2. Call at least three people “lassie.”
3. Say, at least once, “You can take my life, but you’ll never take my freedom!”
(Say this out loud and in public.)
The list continued on, over to the next page, filled with things—like fly-fishing and asking people if they knew where I could find J.K. Rowling—that I did not intend to do, and not just because I would only be gone five days. One of my parents’ plays was going into rehearsals for the Edinburgh Fringe Festival, and they had decided it would be the perfect opportunity to take a family trip. I suddenly noticed that at the very bottom of the list, in tiny letters, she’d written, When you finish this list, find me and tell me all about it. I looked up at Sloane, who had set the green pair down and was now turning over a pair of rounded cat-eye frames.
“It’s stuff for you to do in Scotland!” she said. She frowned at the sunglasses and held up the frames to me, and I knew she was asking my opinion.
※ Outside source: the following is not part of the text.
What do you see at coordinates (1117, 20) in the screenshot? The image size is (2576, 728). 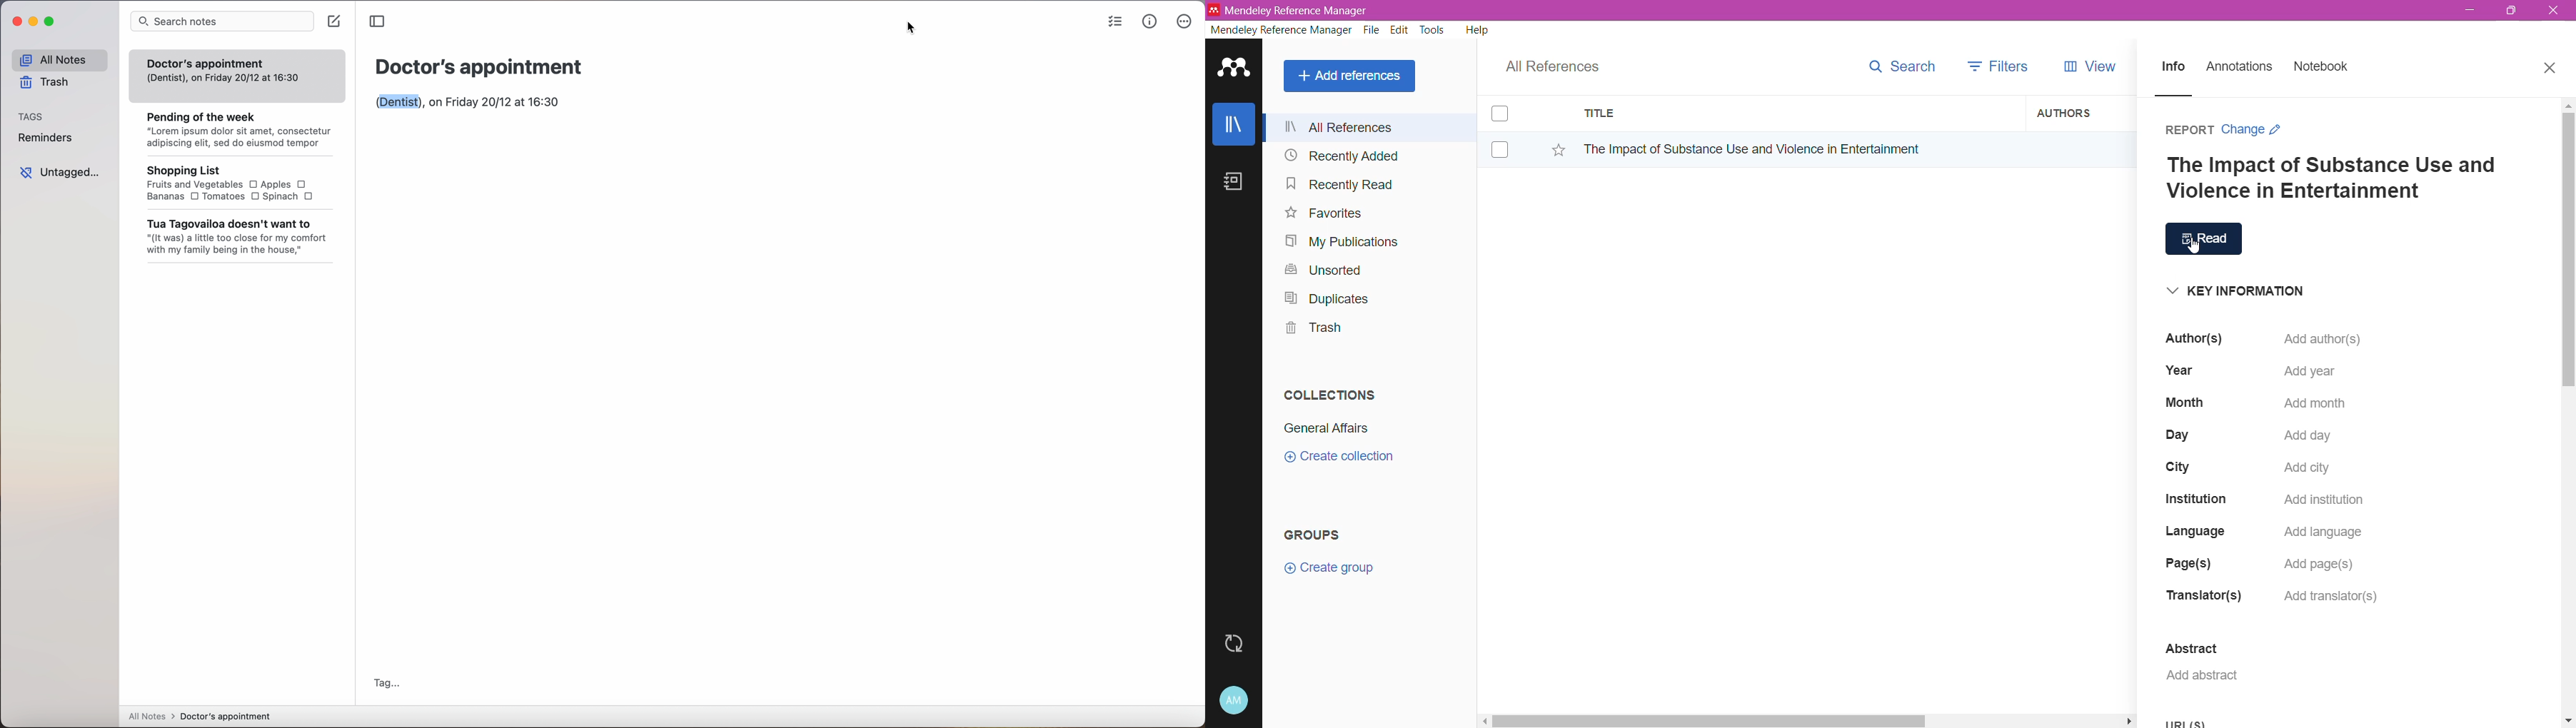 I see `checklist` at bounding box center [1117, 20].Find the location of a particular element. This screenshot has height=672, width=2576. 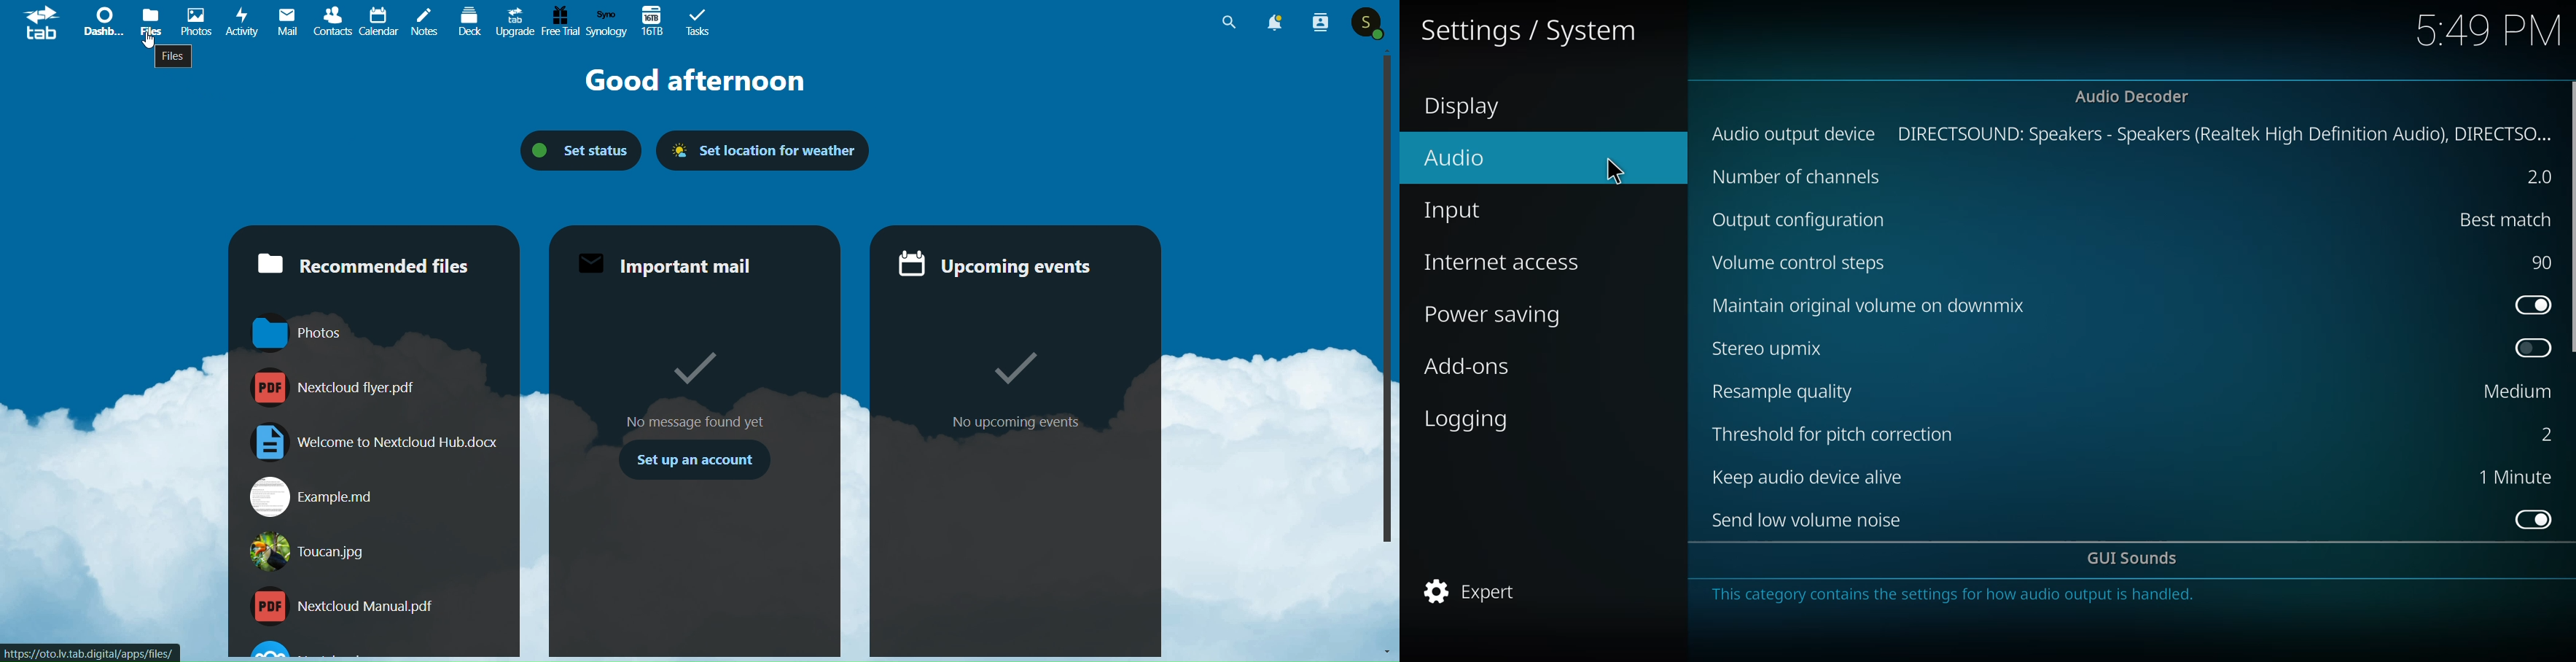

directsound is located at coordinates (2226, 133).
I shook my head, and she nodded and set them down. “I wanted to make sure you got the most of your experience.”
“Well, I’m not sure how many of these I’ll actually do,” I said as I carefully folded the letter and placed it back in the envelope. “But this is awesome of you. Thanks so much.”
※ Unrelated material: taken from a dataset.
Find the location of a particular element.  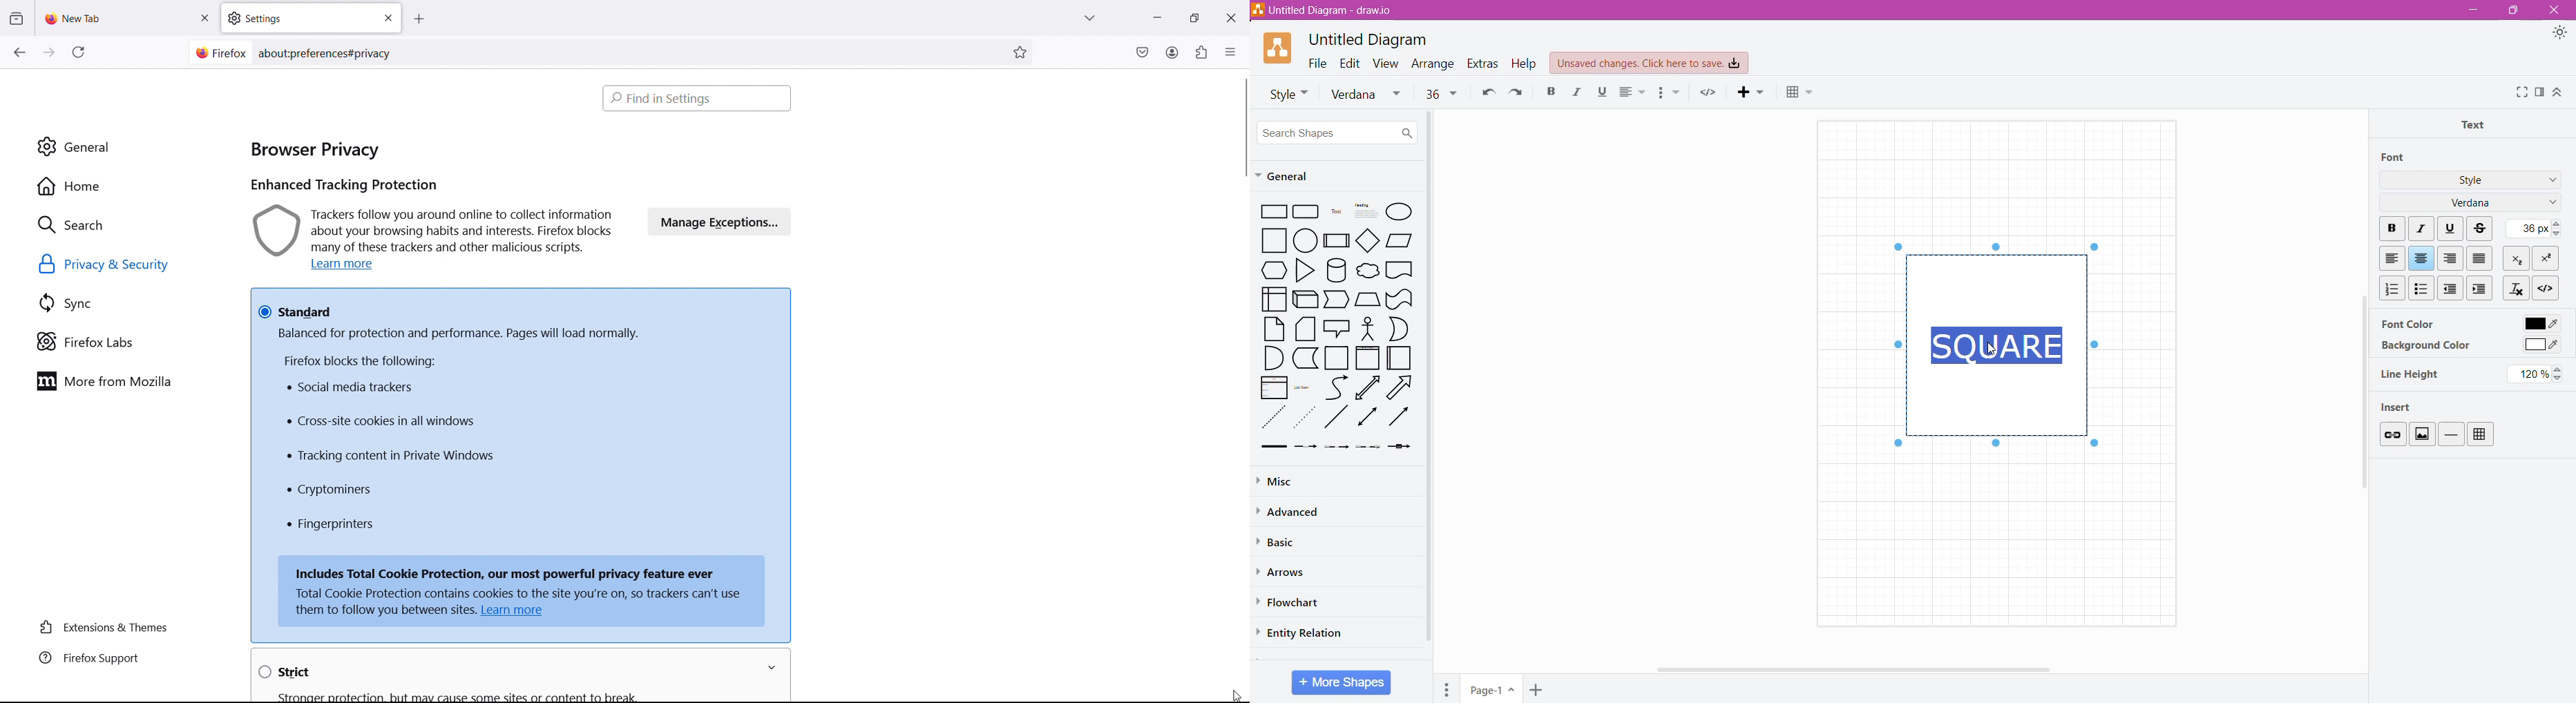

Underline is located at coordinates (2450, 227).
She gave me a tiny wink, then continued to look through the sunglasses, clearly searching for something specific. She had spent most of the spring channeling Audrey Hepburn—lots of winged black eyeliner and stripes, skinny black pants and aflats—but was currently transitioning into what she was calling “seventies California,” and referencing people like Marianne Faithfull and Anita Pallenberg, who I’d never heard of, and Penny Lane in Almost Famous, who I had. Today, she was wearing a flowing vintage maxi dress and sandals that tied around her ankles, her wavy dark-blond hai
r spilling over her shoulders and down her back. Before I’d met Sloane, I didn’t know that it was possible to dress the way she did, that anyone not heading to a photo shoot dressed with that much style. My own wardrobe had improved immeasurably since we’d become friends, mostly stuff she’d picked for me, but some things I’d found myself and felt brave enough to wear when I was with her, knowing that she would appreciate it.
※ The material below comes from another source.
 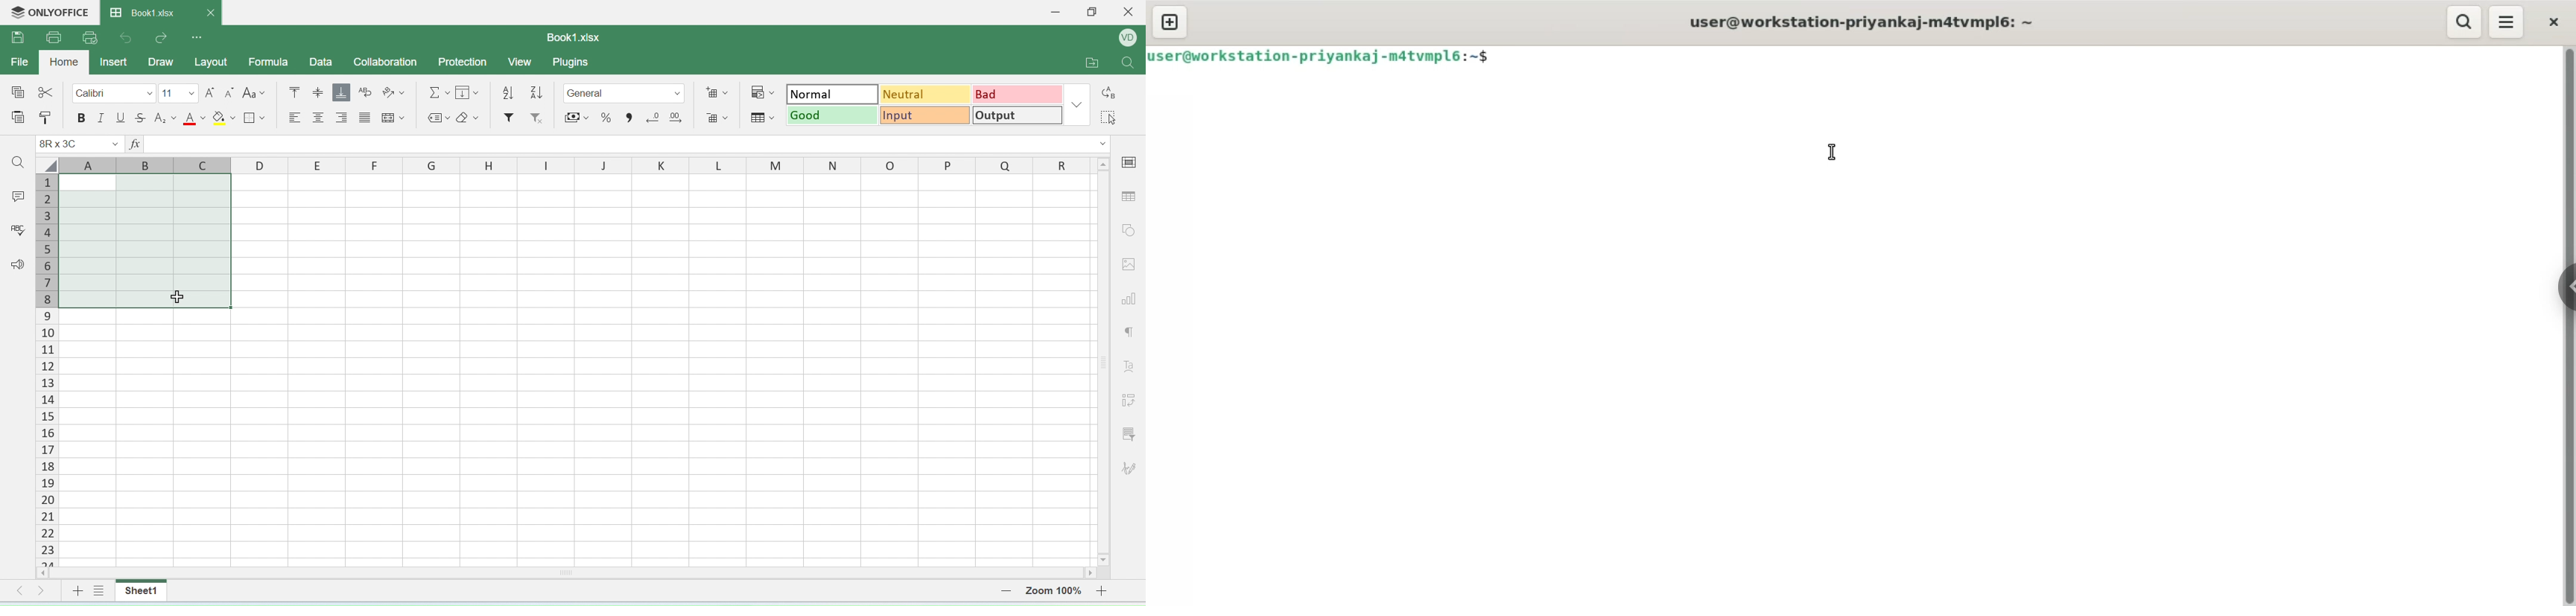 I want to click on fill paint, so click(x=225, y=116).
She picked up a pair of gold-rimmed aviators, only slightly bent, and slipped them on, turning to me for my opinion. I nodded and then noticed a guy, who looked a few years younger than us, staring at Sloane. He was absently holding a macramé necklace, and I was pretty sure that he had no idea that he’d picked it up and would have been mortified to realize it. But that was my best friend, the kind of girl your eyes went to in a crowd. While she was beautiful—wavy hair, bright blue eyes, perfect skin dotted with freckles—this didn’t fully explain it. It was like she knew a secret, a good one, and if you got close enough, maybe she’d tell you, too.
“Yes,” I said definitively, looking away from the guy and his necklace. “They’re great.”
She grinned. “I think so too. Hate them for me?”
“Sure,” I said easily as I walked a few steps away from her, making my way up toward the register, pretending to be interested in a truly hideous pair of earrings that seemed to be made out of some kind of tinsel. In my peripheral vision, I saw Sloane pick up another pair of sunglasses—black ones—and look at them for a moment before also taking them to the register, where the middle-aged guy behind it was reading a comic book.